____ Records for processing
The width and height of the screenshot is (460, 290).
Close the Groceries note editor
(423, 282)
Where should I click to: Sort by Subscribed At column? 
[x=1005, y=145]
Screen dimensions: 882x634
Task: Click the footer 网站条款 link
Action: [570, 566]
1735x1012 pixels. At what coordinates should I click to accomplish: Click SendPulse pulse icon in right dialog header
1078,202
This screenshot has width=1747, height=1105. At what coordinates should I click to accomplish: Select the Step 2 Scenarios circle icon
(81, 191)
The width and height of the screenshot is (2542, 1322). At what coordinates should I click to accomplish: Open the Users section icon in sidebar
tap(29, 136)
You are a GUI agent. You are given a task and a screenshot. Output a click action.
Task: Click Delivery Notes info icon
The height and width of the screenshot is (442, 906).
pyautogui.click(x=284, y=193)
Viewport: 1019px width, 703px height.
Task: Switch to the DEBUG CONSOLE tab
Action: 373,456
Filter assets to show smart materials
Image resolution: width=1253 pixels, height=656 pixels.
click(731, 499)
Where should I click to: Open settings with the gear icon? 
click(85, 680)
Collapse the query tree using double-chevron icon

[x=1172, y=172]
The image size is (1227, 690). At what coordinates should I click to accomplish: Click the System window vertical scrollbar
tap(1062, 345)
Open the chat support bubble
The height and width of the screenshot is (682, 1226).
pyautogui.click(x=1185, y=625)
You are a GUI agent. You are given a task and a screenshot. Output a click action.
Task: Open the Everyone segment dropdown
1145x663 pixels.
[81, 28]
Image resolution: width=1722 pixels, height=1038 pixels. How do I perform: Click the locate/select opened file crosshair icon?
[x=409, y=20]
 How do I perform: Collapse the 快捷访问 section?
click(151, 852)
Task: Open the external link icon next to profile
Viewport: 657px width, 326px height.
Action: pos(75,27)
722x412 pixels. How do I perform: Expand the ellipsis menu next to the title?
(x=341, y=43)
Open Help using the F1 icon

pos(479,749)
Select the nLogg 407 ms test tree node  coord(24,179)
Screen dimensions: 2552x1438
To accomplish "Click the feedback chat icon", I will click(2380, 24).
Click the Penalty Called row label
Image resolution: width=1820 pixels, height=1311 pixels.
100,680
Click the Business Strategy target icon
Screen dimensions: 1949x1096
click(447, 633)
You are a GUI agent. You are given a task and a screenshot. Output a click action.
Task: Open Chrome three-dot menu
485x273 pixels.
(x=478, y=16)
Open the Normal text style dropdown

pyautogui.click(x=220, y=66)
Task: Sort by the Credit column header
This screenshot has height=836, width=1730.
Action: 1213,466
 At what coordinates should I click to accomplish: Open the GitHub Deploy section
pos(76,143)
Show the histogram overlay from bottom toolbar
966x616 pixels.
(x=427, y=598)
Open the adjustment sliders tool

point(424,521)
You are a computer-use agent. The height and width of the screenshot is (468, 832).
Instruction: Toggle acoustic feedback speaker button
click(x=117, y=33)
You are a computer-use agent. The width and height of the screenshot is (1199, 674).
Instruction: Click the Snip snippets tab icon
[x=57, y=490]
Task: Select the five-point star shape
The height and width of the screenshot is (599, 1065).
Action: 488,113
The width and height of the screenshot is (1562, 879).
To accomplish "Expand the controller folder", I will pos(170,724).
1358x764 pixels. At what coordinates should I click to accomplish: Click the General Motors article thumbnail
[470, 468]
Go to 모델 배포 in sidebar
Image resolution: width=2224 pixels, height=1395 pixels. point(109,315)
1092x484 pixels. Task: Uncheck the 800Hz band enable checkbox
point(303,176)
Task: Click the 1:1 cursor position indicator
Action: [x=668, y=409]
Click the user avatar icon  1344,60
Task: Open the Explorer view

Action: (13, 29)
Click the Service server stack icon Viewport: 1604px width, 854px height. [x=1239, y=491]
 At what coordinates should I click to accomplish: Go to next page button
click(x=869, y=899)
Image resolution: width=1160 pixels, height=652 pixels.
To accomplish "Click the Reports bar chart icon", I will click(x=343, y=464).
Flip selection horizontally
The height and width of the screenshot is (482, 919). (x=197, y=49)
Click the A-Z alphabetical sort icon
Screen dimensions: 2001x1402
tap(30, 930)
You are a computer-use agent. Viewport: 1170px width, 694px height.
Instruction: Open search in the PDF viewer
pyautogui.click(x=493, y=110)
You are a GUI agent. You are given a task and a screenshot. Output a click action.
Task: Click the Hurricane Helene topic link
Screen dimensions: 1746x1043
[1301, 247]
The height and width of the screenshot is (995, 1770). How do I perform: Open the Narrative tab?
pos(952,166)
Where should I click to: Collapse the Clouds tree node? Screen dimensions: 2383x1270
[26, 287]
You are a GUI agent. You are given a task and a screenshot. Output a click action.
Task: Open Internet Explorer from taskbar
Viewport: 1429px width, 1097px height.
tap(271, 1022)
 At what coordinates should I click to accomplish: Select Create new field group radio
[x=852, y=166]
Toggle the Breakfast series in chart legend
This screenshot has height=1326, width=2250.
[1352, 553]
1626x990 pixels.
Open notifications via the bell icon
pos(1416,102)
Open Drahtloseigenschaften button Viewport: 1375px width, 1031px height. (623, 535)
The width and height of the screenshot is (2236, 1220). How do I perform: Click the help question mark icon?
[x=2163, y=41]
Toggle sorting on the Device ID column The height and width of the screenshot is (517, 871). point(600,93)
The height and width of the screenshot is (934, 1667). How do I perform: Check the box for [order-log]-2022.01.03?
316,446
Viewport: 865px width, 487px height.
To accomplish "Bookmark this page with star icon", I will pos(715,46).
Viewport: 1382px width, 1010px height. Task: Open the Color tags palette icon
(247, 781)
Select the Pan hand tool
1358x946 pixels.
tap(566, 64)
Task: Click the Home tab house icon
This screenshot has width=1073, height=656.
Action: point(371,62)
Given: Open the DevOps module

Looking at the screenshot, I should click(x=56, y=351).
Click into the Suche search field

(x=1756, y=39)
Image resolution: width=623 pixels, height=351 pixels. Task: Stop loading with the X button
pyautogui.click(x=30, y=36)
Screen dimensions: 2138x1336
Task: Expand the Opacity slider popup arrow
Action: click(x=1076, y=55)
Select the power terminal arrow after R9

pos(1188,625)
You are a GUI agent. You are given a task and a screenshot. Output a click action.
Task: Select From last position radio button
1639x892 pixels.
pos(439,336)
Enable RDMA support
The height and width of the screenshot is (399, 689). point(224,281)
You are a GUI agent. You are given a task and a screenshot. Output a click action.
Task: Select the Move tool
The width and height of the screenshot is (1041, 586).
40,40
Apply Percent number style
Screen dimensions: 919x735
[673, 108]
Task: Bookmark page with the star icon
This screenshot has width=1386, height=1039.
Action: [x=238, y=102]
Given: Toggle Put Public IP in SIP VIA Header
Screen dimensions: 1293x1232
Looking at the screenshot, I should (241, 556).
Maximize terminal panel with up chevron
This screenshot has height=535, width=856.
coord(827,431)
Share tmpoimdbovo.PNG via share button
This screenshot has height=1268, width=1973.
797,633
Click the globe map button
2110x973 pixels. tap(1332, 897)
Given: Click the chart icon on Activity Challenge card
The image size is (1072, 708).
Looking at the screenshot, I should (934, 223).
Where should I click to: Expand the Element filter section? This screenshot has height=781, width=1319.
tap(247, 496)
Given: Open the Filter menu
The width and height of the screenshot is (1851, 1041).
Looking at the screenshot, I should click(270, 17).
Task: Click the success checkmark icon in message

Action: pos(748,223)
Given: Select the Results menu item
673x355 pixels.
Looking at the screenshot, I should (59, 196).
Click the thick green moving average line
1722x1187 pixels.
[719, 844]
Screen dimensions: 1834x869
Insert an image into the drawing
________
- _What to do_:
Copy all of the data above, character for character.

- _Your response_:
The width and height of the screenshot is (460, 290).
Close the Groceries note editor
(423, 282)
Where should I click to: Sort by Subscribed At column? 
[x=1005, y=145]
Screen dimensions: 882x634
Task: Click the footer 网站条款 link
Action: [570, 566]
1735x1012 pixels. At what coordinates should I click to accomplish: Click SendPulse pulse icon in right dialog header
1078,202
This screenshot has width=1747, height=1105. At what coordinates should I click to accomplish: Select the Step 2 Scenarios circle icon
(81, 191)
The width and height of the screenshot is (2542, 1322). At what coordinates should I click to accomplish: Open the Users section icon in sidebar
tap(29, 136)
You are a GUI agent. You are given a task and a screenshot. Output a click action.
Task: Click Delivery Notes info icon
The height and width of the screenshot is (442, 906).
pyautogui.click(x=284, y=193)
Viewport: 1019px width, 703px height.
Task: Switch to the DEBUG CONSOLE tab
Action: 373,456
Filter assets to show smart materials
Image resolution: width=1253 pixels, height=656 pixels.
click(731, 499)
Where should I click to: Open settings with the gear icon? 
click(85, 680)
Collapse the query tree using double-chevron icon

[x=1172, y=172]
The image size is (1227, 690). At what coordinates should I click to accomplish: Click the System window vertical scrollbar
tap(1062, 345)
Open the chat support bubble
The height and width of the screenshot is (682, 1226).
pyautogui.click(x=1185, y=625)
You are a GUI agent. You are given a task and a screenshot. Output a click action.
Task: Open the Everyone segment dropdown
1145x663 pixels.
[81, 28]
Image resolution: width=1722 pixels, height=1038 pixels. How do I perform: Click the locate/select opened file crosshair icon?
[x=409, y=20]
 How do I perform: Collapse the 快捷访问 section?
click(151, 852)
Task: Open the external link icon next to profile
Viewport: 657px width, 326px height.
Action: pos(75,27)
722x412 pixels. How do I perform: Expand the ellipsis menu next to the title?
(x=341, y=43)
Open Help using the F1 icon

pos(479,749)
Select the nLogg 407 ms test tree node  coord(24,179)
Screen dimensions: 2552x1438
To accomplish "Click the feedback chat icon", I will click(2380, 24).
Click the Penalty Called row label
Image resolution: width=1820 pixels, height=1311 pixels.
100,680
Click the Business Strategy target icon
Screen dimensions: 1949x1096
click(447, 633)
You are a GUI agent. You are given a task and a screenshot. Output a click action.
Task: Open Chrome three-dot menu
485x273 pixels.
(x=478, y=16)
Open the Normal text style dropdown

pyautogui.click(x=220, y=66)
Task: Sort by the Credit column header
This screenshot has height=836, width=1730.
Action: 1213,466
 At what coordinates should I click to accomplish: Open the GitHub Deploy section
pos(76,143)
Show the histogram overlay from bottom toolbar
966x616 pixels.
(x=427, y=598)
Open the adjustment sliders tool

point(424,521)
You are a computer-use agent. The height and width of the screenshot is (468, 832).
Instruction: Toggle acoustic feedback speaker button
click(x=117, y=33)
You are a computer-use agent. The width and height of the screenshot is (1199, 674).
Instruction: Click the Snip snippets tab icon
[x=57, y=490]
Task: Select the five-point star shape
The height and width of the screenshot is (599, 1065).
Action: 488,113
The width and height of the screenshot is (1562, 879).
To accomplish "Expand the controller folder", I will pos(170,724).
1358x764 pixels. At what coordinates should I click to accomplish: Click the General Motors article thumbnail
[470, 468]
Go to 모델 배포 in sidebar
Image resolution: width=2224 pixels, height=1395 pixels. point(109,315)
1092x484 pixels. Task: Uncheck the 800Hz band enable checkbox
point(303,176)
Task: Click the 1:1 cursor position indicator
Action: [x=668, y=409]
Click the user avatar icon  1344,60
Task: Open the Explorer view

Action: (13, 29)
Click the Service server stack icon Viewport: 1604px width, 854px height. [x=1239, y=491]
 At what coordinates should I click to accomplish: Go to next page button
click(x=869, y=899)
Image resolution: width=1160 pixels, height=652 pixels.
To accomplish "Click the Reports bar chart icon", I will click(x=343, y=464).
Flip selection horizontally
The height and width of the screenshot is (482, 919). (x=197, y=49)
Click the A-Z alphabetical sort icon
Screen dimensions: 2001x1402
tap(30, 930)
You are a computer-use agent. Viewport: 1170px width, 694px height.
Instruction: Open search in the PDF viewer
pyautogui.click(x=493, y=110)
You are a GUI agent. You are given a task and a screenshot. Output a click action.
Task: Click the Hurricane Helene topic link
Screen dimensions: 1746x1043
[1301, 247]
The height and width of the screenshot is (995, 1770). How do I perform: Open the Narrative tab?
pos(952,166)
Where should I click to: Collapse the Clouds tree node? Screen dimensions: 2383x1270
[26, 287]
You are a GUI agent. You are given a task and a screenshot. Output a click action.
Task: Open Internet Explorer from taskbar
Viewport: 1429px width, 1097px height.
tap(271, 1022)
 At what coordinates should I click to accomplish: Select Create new field group radio
[x=852, y=166]
Toggle the Breakfast series in chart legend
This screenshot has height=1326, width=2250.
[1352, 553]
1626x990 pixels.
Open notifications via the bell icon
pos(1416,102)
Open Drahtloseigenschaften button Viewport: 1375px width, 1031px height. (623, 535)
The width and height of the screenshot is (2236, 1220). How do I perform: Click the help question mark icon?
[x=2163, y=41]
Toggle sorting on the Device ID column The height and width of the screenshot is (517, 871). point(600,93)
The height and width of the screenshot is (934, 1667). How do I perform: Check the box for [order-log]-2022.01.03?
316,446
Viewport: 865px width, 487px height.
To accomplish "Bookmark this page with star icon", I will pos(715,46).
Viewport: 1382px width, 1010px height. Task: Open the Color tags palette icon
(247, 781)
Select the Pan hand tool
1358x946 pixels.
tap(566, 64)
Task: Click the Home tab house icon
This screenshot has width=1073, height=656.
Action: point(371,62)
Given: Open the DevOps module

Looking at the screenshot, I should click(x=56, y=351).
Click into the Suche search field

(x=1756, y=39)
Image resolution: width=623 pixels, height=351 pixels. Task: Stop loading with the X button
pyautogui.click(x=30, y=36)
Screen dimensions: 2138x1336
Task: Expand the Opacity slider popup arrow
Action: click(x=1076, y=55)
Select the power terminal arrow after R9

pos(1188,625)
You are a GUI agent. You are given a task and a screenshot. Output a click action.
Task: Select From last position radio button
1639x892 pixels.
pos(439,336)
Enable RDMA support
The height and width of the screenshot is (399, 689). point(224,281)
You are a GUI agent. You are given a task and a screenshot. Output a click action.
Task: Select the Move tool
The width and height of the screenshot is (1041, 586).
40,40
Apply Percent number style
Screen dimensions: 919x735
[673, 108]
Task: Bookmark page with the star icon
This screenshot has width=1386, height=1039.
Action: [x=238, y=102]
Given: Toggle Put Public IP in SIP VIA Header
Screen dimensions: 1293x1232
Looking at the screenshot, I should (241, 556).
Maximize terminal panel with up chevron
This screenshot has height=535, width=856.
coord(827,431)
Share tmpoimdbovo.PNG via share button
This screenshot has height=1268, width=1973.
797,633
Click the globe map button
2110x973 pixels. tap(1332, 897)
Given: Click the chart icon on Activity Challenge card
The image size is (1072, 708).
Looking at the screenshot, I should (934, 223).
Where should I click to: Expand the Element filter section? This screenshot has height=781, width=1319.
tap(247, 496)
Given: Open the Filter menu
The width and height of the screenshot is (1851, 1041).
Looking at the screenshot, I should click(270, 17).
Task: Click the success checkmark icon in message

Action: pos(748,223)
Given: Select the Results menu item
673x355 pixels.
Looking at the screenshot, I should (59, 196).
Click the thick green moving average line
1722x1187 pixels.
[719, 844]
Screen dimensions: 1834x869
Insert an image into the drawing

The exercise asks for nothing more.